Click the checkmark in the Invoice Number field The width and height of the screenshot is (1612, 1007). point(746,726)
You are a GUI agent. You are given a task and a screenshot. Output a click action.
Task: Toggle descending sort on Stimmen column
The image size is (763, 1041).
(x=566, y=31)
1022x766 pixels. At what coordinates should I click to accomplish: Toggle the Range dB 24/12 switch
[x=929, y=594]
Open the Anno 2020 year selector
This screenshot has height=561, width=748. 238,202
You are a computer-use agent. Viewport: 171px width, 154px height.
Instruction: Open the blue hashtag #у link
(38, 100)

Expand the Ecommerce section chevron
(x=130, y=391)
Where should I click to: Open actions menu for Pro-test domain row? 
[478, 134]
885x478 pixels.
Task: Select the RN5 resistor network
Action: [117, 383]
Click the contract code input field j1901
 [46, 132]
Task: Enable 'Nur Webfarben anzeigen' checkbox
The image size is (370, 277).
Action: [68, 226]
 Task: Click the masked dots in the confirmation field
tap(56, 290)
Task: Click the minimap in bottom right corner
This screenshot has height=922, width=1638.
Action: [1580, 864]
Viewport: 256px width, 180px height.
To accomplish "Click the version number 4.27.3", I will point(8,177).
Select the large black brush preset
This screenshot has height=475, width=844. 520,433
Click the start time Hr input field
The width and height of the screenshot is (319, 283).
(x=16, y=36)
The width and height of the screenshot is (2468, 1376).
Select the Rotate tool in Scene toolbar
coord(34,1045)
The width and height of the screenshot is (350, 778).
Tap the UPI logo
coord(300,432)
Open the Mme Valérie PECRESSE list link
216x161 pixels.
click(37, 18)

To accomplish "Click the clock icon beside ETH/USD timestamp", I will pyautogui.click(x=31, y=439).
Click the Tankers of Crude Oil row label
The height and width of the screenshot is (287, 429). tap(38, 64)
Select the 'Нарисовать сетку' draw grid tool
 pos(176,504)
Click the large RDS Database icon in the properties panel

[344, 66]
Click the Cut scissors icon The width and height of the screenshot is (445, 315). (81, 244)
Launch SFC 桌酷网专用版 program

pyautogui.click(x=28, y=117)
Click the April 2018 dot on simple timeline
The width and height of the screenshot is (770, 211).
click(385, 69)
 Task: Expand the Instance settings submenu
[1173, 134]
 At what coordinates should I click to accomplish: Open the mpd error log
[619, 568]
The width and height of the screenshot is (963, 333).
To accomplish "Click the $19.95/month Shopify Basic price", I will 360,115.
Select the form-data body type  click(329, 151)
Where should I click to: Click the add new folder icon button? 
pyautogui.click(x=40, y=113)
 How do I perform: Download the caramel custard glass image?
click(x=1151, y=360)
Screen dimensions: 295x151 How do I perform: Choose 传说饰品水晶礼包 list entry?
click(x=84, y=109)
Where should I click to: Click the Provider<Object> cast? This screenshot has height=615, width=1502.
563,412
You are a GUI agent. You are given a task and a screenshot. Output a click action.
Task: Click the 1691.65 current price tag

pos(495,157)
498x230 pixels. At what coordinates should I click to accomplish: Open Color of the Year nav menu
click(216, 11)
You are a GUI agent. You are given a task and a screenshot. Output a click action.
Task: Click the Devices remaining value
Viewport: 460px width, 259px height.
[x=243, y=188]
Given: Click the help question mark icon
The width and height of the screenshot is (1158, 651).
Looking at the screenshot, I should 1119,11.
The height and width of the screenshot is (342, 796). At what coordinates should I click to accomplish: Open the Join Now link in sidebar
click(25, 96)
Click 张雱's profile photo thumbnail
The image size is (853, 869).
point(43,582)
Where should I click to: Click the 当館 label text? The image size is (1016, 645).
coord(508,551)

* What is asked
Copy every item above word for word, with no changes.

* Problem solution
Click the checkmark in the Invoice Number field The width and height of the screenshot is (1612, 1007). point(746,726)
You are a GUI agent. You are given a task and a screenshot. Output a click action.
Task: Toggle descending sort on Stimmen column
The image size is (763, 1041).
(x=566, y=31)
1022x766 pixels. At what coordinates should I click to accomplish: Toggle the Range dB 24/12 switch
[x=929, y=594]
Open the Anno 2020 year selector
This screenshot has height=561, width=748. 238,202
You are a computer-use agent. Viewport: 171px width, 154px height.
Instruction: Open the blue hashtag #у link
(38, 100)

Expand the Ecommerce section chevron
(x=130, y=391)
Where should I click to: Open actions menu for Pro-test domain row? 
[478, 134]
885x478 pixels.
Task: Select the RN5 resistor network
Action: [117, 383]
Click the contract code input field j1901
 [46, 132]
Task: Enable 'Nur Webfarben anzeigen' checkbox
The image size is (370, 277).
Action: [68, 226]
 Task: Click the masked dots in the confirmation field
tap(56, 290)
Task: Click the minimap in bottom right corner
This screenshot has height=922, width=1638.
Action: [1580, 864]
Viewport: 256px width, 180px height.
To accomplish "Click the version number 4.27.3", I will point(8,177).
Select the large black brush preset
This screenshot has height=475, width=844. 520,433
Click the start time Hr input field
The width and height of the screenshot is (319, 283).
(x=16, y=36)
The width and height of the screenshot is (2468, 1376).
Select the Rotate tool in Scene toolbar
coord(34,1045)
The width and height of the screenshot is (350, 778).
Tap the UPI logo
coord(300,432)
Open the Mme Valérie PECRESSE list link
216x161 pixels.
click(37, 18)

To accomplish "Click the clock icon beside ETH/USD timestamp", I will pyautogui.click(x=31, y=439).
Click the Tankers of Crude Oil row label
The height and width of the screenshot is (287, 429). tap(38, 64)
Select the 'Нарисовать сетку' draw grid tool
 pos(176,504)
Click the large RDS Database icon in the properties panel

[344, 66]
Click the Cut scissors icon The width and height of the screenshot is (445, 315). (81, 244)
Launch SFC 桌酷网专用版 program

pyautogui.click(x=28, y=117)
Click the April 2018 dot on simple timeline
The width and height of the screenshot is (770, 211).
click(385, 69)
 Task: Expand the Instance settings submenu
[1173, 134]
 At what coordinates should I click to accomplish: Open the mpd error log
[619, 568]
The width and height of the screenshot is (963, 333).
To accomplish "Click the $19.95/month Shopify Basic price", I will 360,115.
Select the form-data body type  click(329, 151)
Where should I click to: Click the add new folder icon button? 
pyautogui.click(x=40, y=113)
 How do I perform: Download the caramel custard glass image?
click(x=1151, y=360)
Screen dimensions: 295x151 How do I perform: Choose 传说饰品水晶礼包 list entry?
click(x=84, y=109)
Where should I click to: Click the Provider<Object> cast? This screenshot has height=615, width=1502.
563,412
You are a GUI agent. You are given a task and a screenshot. Output a click action.
Task: Click the 1691.65 current price tag

pos(495,157)
498x230 pixels. At what coordinates should I click to accomplish: Open Color of the Year nav menu
click(216, 11)
You are a GUI agent. You are given a task and a screenshot. Output a click action.
Task: Click the Devices remaining value
Viewport: 460px width, 259px height.
[x=243, y=188]
Given: Click the help question mark icon
The width and height of the screenshot is (1158, 651).
Looking at the screenshot, I should 1119,11.
The height and width of the screenshot is (342, 796). At what coordinates should I click to accomplish: Open the Join Now link in sidebar
click(25, 96)
Click 张雱's profile photo thumbnail
The image size is (853, 869).
point(43,582)
Where should I click to: Click the 当館 label text? The image size is (1016, 645).
coord(508,551)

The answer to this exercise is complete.